Chocó autosostenible
Me encuentro acostada en una hamaca. Doña Olivia charla con dos personas en el comedor. Cierro los ojos, pero no puedo dormir. Prefiero unirme a la conversación. Su casa es un estilo de cabaña de madera. Mientras charlamos un niño corre en medio de la calle, huye de su mamá, que intenta pegarle. Doña Olivia dice que eso pasa cuando no se está preparado para ser madre, porque entonces cualquier cosa que haga el niño atormenta. “Una mamá que ama a su hijo no hace eso”, nos dice. Explica que ella habla con su hija, le dice que tenga cuidado y no termine embarazada a sus catorces años como otras niñas del pueblo. Agrega que una muchacha a esa edad ni siquiera puede cuidarse a sí misma como para cuidar de alguien más.
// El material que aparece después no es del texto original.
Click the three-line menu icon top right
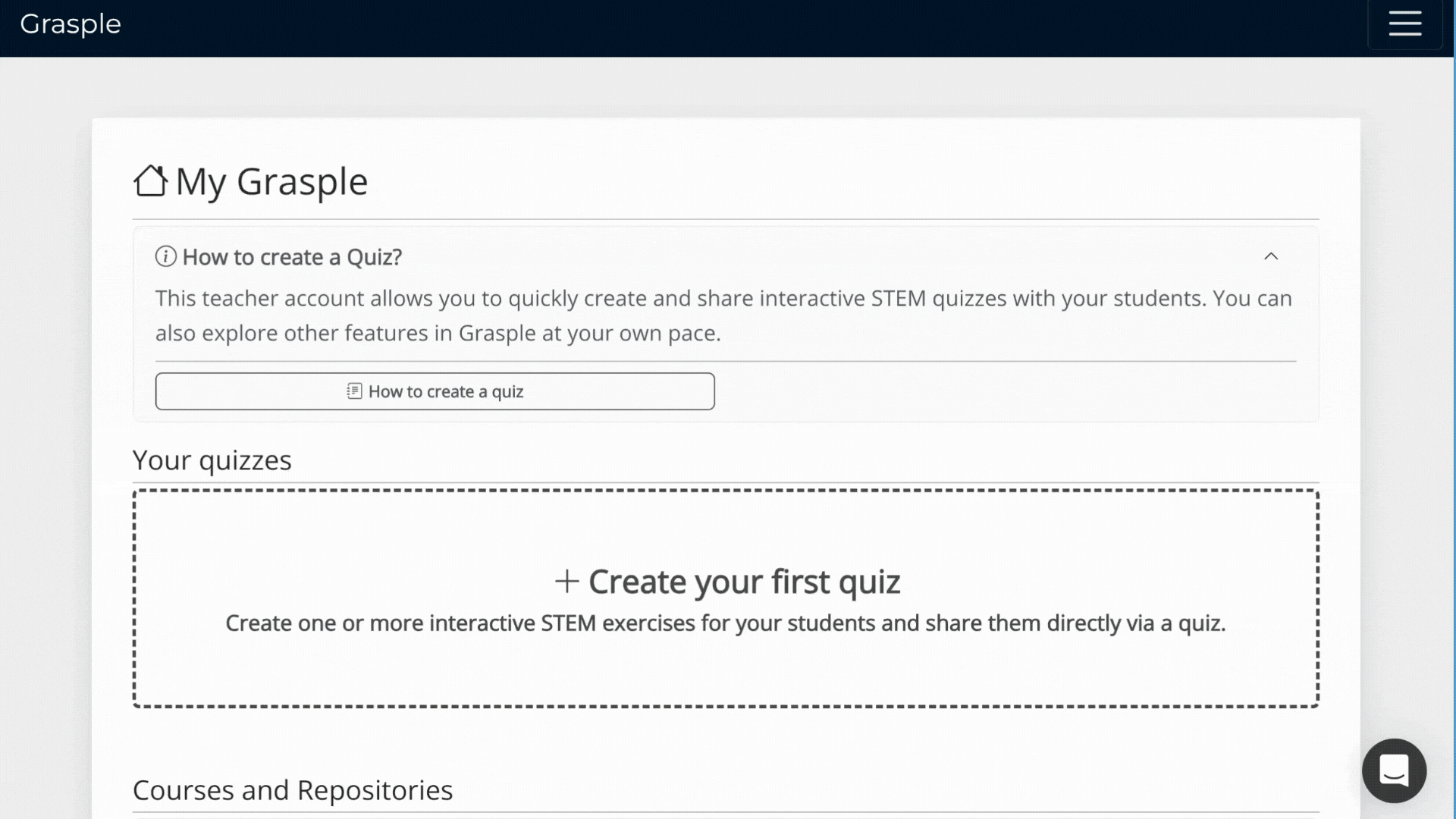Image resolution: width=1456 pixels, height=819 pixels. (x=1405, y=24)
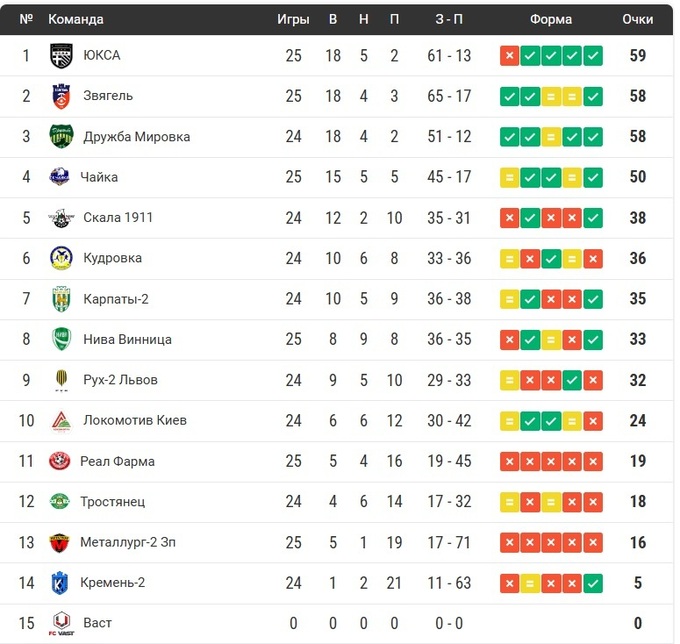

Aparece su hija. Nos saluda y se monta en una moto. Cuatro personas están a bordo de aquel vehículo. “Mami, que te vaya bien”, le dice Olivia a su hija. El transporte arranca.
Le pregunto a doña Olivia si ella siente que en el Chocó son pobres, como se suele escuchar en las urbes —como indican también las cifras del DANE de 2020, que ubican al departamento como el segundo con mayor incidencia de pobreza monetaria con un 64,6 %—. Entonces ella mira a su alrededor, observa el verde que la rodea. “¿Usted cree que nosotros somos pobres?”, me pregunta. No me deja contestar, porque continúa hablando. “El Chocó lo tiene todo, falta es trabajar en territorio. El Chocó es autosostenible”, me comenta. Dice que ella se siente a gusto con lo que tiene en el momento. “Mire, nosotros a veces nos damos palo por lo que no tenemos. Nosotros somos inconformes con lo que tenemos. A veces uno quiere tantas cosas para luego sufrir”.
*Los nombres de las personas han sido cambiados para proteger su identidad.